Tu te retrouves désormais dans la peau de l’interviewé. Ça fait quoi de répondre à des questions plutôt que de les poser ?
Je suis plutôt bavard, c’est un exercice qui me plaît. Mais je peux aussi faire des réponses courtes.
Ce roman semble inspirer une suite. Elle est déjà quelque part, dans ta tête ? Ou bien tu souhaites repartir de zéro avec une nouvelle histoire, nouveau héros ?
J’ai commencé l’été dernier l’écriture de mon prochain roman, qui n’a absolument rien à voir. Mais depuis la sortie d’Et la ville sera vide, c’est vrai, des lecteurs et lectrices me demandent une suite aux aventures d’Albert et Hubert Monge. Certains font même des propositions dans ce sens, imaginent tel ou tel rebondissement. C’est réjouissant parce que ça veut dire qu’ils se sont attachés aux personnages.

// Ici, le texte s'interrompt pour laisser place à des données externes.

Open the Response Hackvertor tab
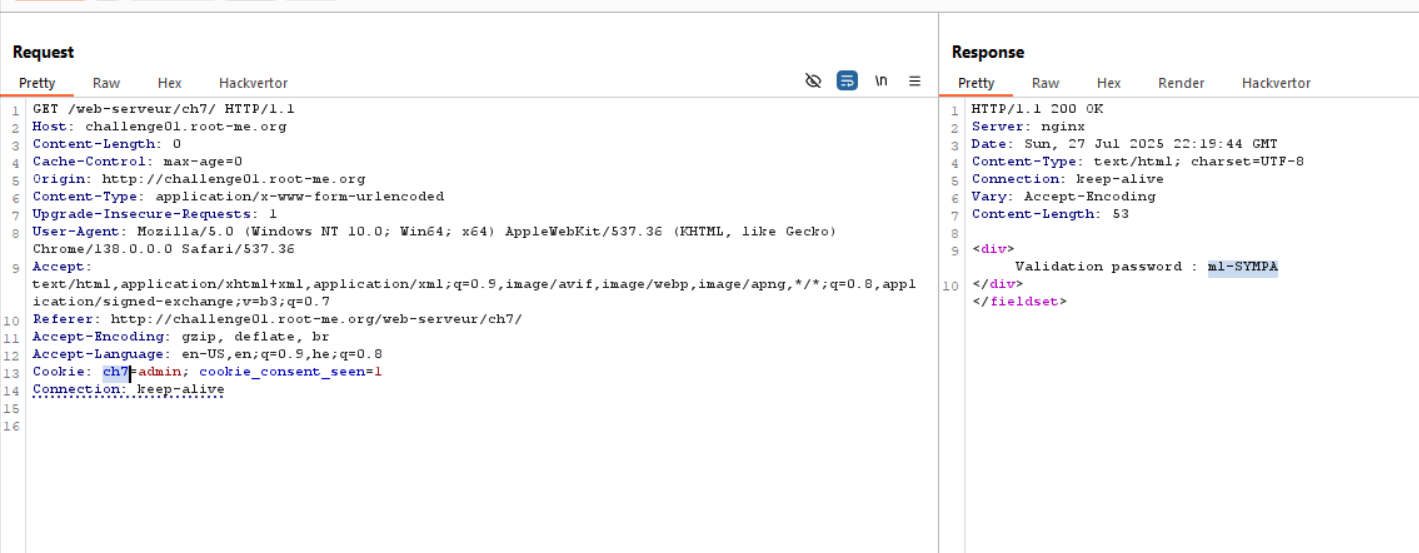 click(1276, 83)
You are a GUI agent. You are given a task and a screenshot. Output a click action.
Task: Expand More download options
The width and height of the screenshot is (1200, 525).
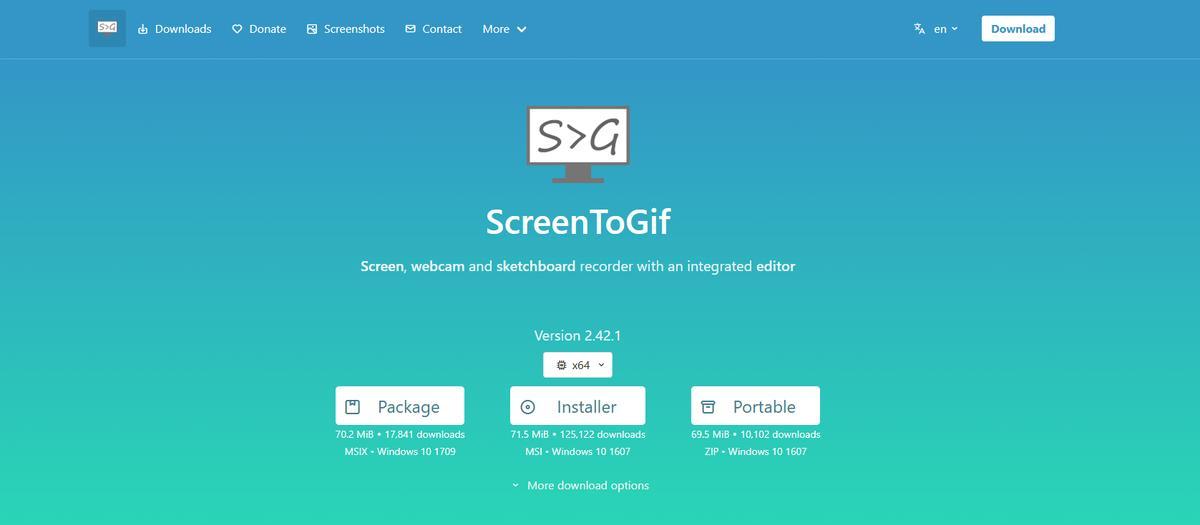(x=579, y=486)
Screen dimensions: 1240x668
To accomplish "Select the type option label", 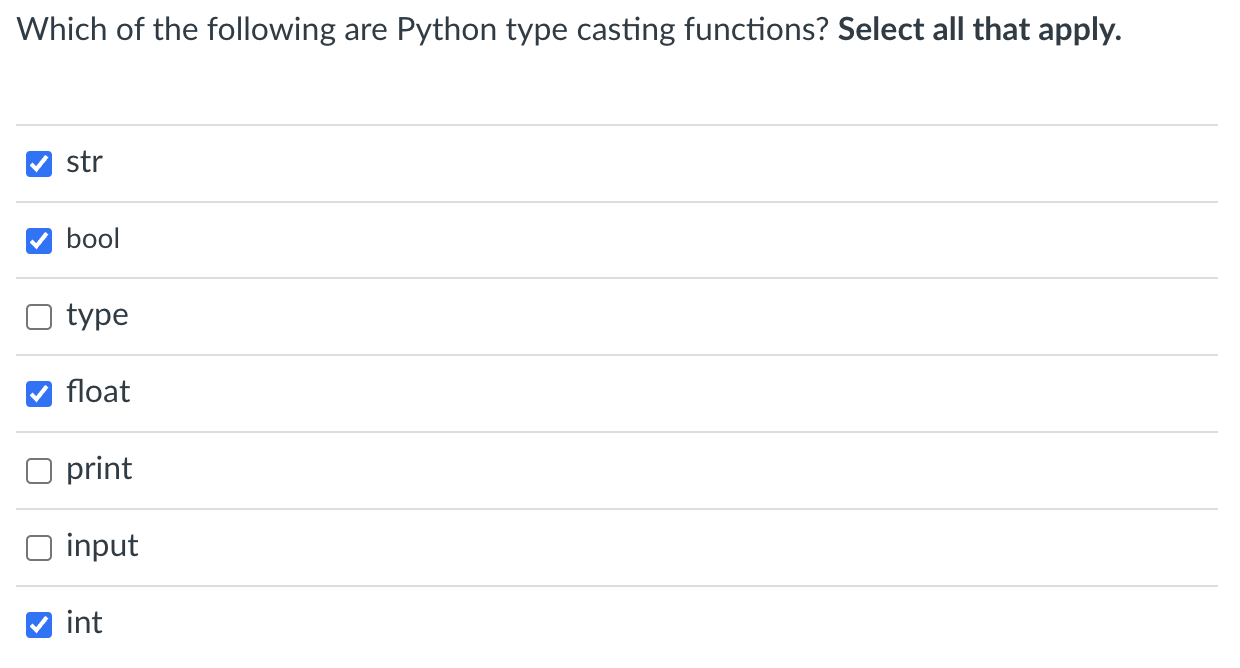I will 97,315.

Je n’ai pas écrit ce roman, imaginé son intrigue et sa chute, avec l’idée d’en faire une suite. Maintenant, j’ai quelques idées et je me donne un peu de temps pour y réfléchir, mais je ne veux pas faire une suite juste pour dire qu’il y a une suite. Et puis je dois avouer que je me suis déjà attaché au personnage principal du roman commencé cet été. C’est d’ailleurs une héroïne. Mais j’en ai déjà trop dit.